La rubrica MetaCarpi del settimanale Voce del 13 giugno era dedicata a “Fascismo” e, tangenzialmente, citava anche la mia attività parlamentare.
Ho ritenuto utile commentare: ne è scaturito un “botta e risposta” sul numero in uscita oggi.
Ecco la mia lettera pubblica.
Cortese Direttore,
ho letto con interesse, ma non senza perplessità, la rubrica MetaCarpi dell’ultimo numero di Voce – intitolata “Fascismo” – che cita anche il mio lavoro parlamentare. La proposta di legge del collega Fiano, che ho convintamente sottoscritto, introduce il reato di propaganda del regime fascista e nazifascista: la recente vicenda dello stabilimento balnerare di Chioggia, per non parlare del fascio littorio inserito nel simbolo di una lista elettorale ammessa alle recenti elezioni amministrative, dimostrano come siano diffuse le ostentazioni apologetiche delle ideologie fasciste e naziste. La proposta Fiano ha acceso un dibattito pubblico nel merito che ritengo utile e mi fa piacere che anche il suo giornale se ne sia occupato, anche se nutro perplessità sulla tesi di fondo sostenuta nella rubrica: se il fascismo degli italiani fosse davvero esclusivamente “antropologico”, quasi genetico, non avremmo potuto liberarcene e costruire una Democrazia. Preferisco pensare – con un po’ di ottimismo della volontà – che tornaconto, familismo e individualismo siano, se non superabili, almeno condizionabili da cultura e norme.

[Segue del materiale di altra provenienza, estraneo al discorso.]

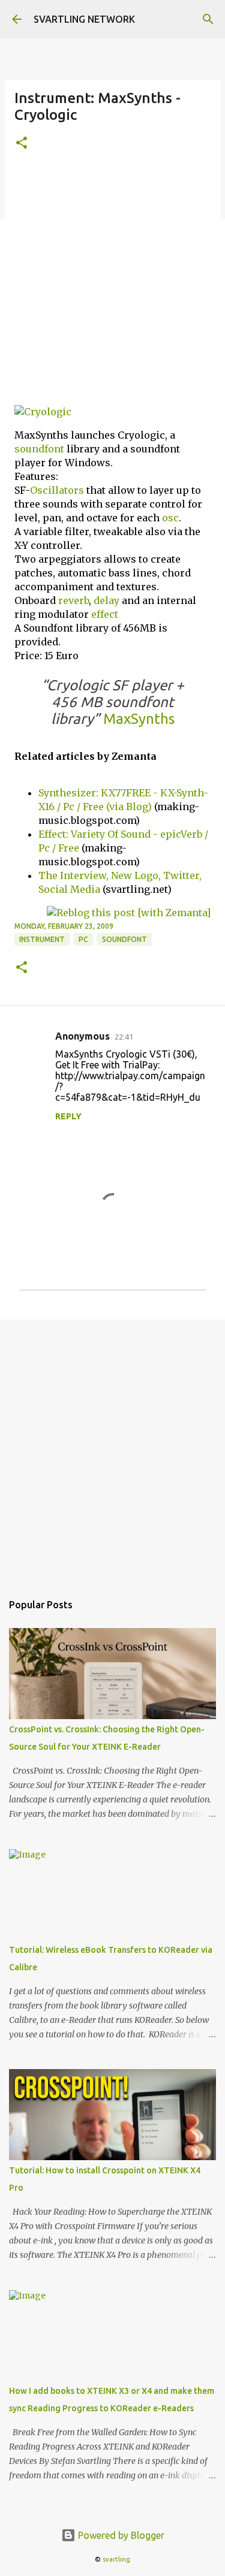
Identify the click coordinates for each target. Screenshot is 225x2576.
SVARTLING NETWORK (84, 19)
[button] (21, 143)
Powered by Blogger (120, 2535)
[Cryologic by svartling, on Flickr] (42, 412)
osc (170, 518)
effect (104, 614)
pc (83, 939)
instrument (42, 939)
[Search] (208, 19)
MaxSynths (139, 719)
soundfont (39, 449)
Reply (68, 1116)
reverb (73, 600)
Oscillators (57, 490)
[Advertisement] (112, 283)
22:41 (124, 1036)
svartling (116, 2559)
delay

Ho invece decisamente sussultato nel leggere del fascismo realizzato come di “apparenze, qualche buona politica esemplare e di tanta messa in scena di cartone”, ammesso che abbia ben inteso il senso di quel passaggio. Spero che non si prenda ancora per buona la leggenda metropolitana “dei treni che arrivavano puntuali”, soprattutto nel carpigiano, dove i treni trasferivano da Fossoli i deportati per i campi di concentramento e di sterminio tedeschi e polacchi. Fossoli sta a testimoniare, indelebilmente, che il fascismo realizzato è stato oppressione, pensiero unico, persecuzioni razziali e degli oppositori. Di cartone, invece, ricordo soprattutto le scarpe dei nostri soldati mandati a morire nella campagna di Russia. Non mi sembrava, però, una “messa in scena”.
Con i migliori saluti,
Manuela Ghizzoni
Sollecitato, il Direttore ha replicato argomentando con chiarezza – come potete leggere nell’immagine allegata – la sua affermazione del fascismo come “messa in scena di cartone” (in origine, di facile fraintendimento).
E mi comunque diagnosticato la sindrome di antifascismo ideologico, basata sulla reazione ad un commento che si prestava al malinteso. Diagnosi affrettata ed emessa senza tener conto che tesi ed antitesi sono state entrambe condizionate dalla necessità editoriale della sintesi.
Ad ogni buon conto, continuo a ritenere il confronto sul nostro recente passato necessario e utile (senza incorrere in “apologia”).